Mark Richards, global strategist in JPMAM’s Multi-Asset Solutions team, said China was “reverting to its old habits” such as infrastructure spending and property investment.

“There’s a definite change in policy from being concerned about reform and corruption to one clear concern about the slowdown.”

Roger Webb, manager of the Aberdeen Strategic Bond fund, agreed perceptions were skewed in one direction.

“We have now got a world where 99 per cent of us tend to prepare for deflation rather than reflation,” he said.

Initial figures showing the extent of China’s new lending spree have already caught out economists. In March, for example, new credit in the country totalled 2.3trn yuan (£250bn), 30 per cent higher than the average economist surveyed by Bloomberg had predicted.

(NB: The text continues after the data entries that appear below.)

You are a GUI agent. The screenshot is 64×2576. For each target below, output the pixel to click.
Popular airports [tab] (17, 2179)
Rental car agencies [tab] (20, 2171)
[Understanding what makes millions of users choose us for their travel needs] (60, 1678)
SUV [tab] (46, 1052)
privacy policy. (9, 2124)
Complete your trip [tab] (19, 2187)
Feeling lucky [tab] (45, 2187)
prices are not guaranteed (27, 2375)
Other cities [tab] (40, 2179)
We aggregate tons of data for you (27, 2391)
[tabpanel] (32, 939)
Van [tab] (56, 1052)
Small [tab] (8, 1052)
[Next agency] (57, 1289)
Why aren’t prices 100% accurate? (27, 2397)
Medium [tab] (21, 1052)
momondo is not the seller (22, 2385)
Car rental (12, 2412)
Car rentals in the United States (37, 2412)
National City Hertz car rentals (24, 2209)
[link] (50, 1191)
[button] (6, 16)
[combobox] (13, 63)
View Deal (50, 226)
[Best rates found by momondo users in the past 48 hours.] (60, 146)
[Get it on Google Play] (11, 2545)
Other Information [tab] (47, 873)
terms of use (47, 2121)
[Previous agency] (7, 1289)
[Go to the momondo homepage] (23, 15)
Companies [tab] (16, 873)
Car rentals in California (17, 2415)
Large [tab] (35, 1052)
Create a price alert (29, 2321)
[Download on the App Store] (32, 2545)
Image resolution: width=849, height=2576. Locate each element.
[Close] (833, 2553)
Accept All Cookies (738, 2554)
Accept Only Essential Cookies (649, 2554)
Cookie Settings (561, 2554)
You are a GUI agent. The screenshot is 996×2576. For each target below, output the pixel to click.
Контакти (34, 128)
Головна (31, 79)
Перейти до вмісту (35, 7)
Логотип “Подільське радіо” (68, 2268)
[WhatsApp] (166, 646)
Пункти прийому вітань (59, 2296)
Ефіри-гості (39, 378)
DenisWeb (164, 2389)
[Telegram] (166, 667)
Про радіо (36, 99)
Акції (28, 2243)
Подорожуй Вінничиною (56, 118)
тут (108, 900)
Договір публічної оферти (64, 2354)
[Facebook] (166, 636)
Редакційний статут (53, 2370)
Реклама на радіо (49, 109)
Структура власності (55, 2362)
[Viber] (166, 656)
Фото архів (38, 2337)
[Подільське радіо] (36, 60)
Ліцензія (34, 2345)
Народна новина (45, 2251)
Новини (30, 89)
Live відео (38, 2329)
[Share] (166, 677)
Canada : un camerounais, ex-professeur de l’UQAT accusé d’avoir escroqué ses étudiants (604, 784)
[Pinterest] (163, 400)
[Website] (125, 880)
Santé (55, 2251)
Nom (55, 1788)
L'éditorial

For fund managers and asset allocators, any pick-up in inflation would likely lead to riskier assets regaining popularity.

Ayesha Akbar, a portfolio manager at Fidelity Solutions, noted signs of life in China’s economy had already affected commodities. “If inflation were to go up materially, we prefer more risky assets like commodities and equities. Globally we are neutral on commodities,” she said.

Others believe that a sudden surge in global prices, if it were to materialise, would be temporary.

Hermes emerging markets manager Gary Greenberg said investors could afford to ignore a reflationary period, which he says could last “a quarter or two”.

“The word ‘brief’ is key,” he said. “If people can look through it, then they will ignore it.”

Ms Akbar said: “We are monitoring the inflation side. I understand it but don’t know if it’s sustainable... it could catch people off guard.”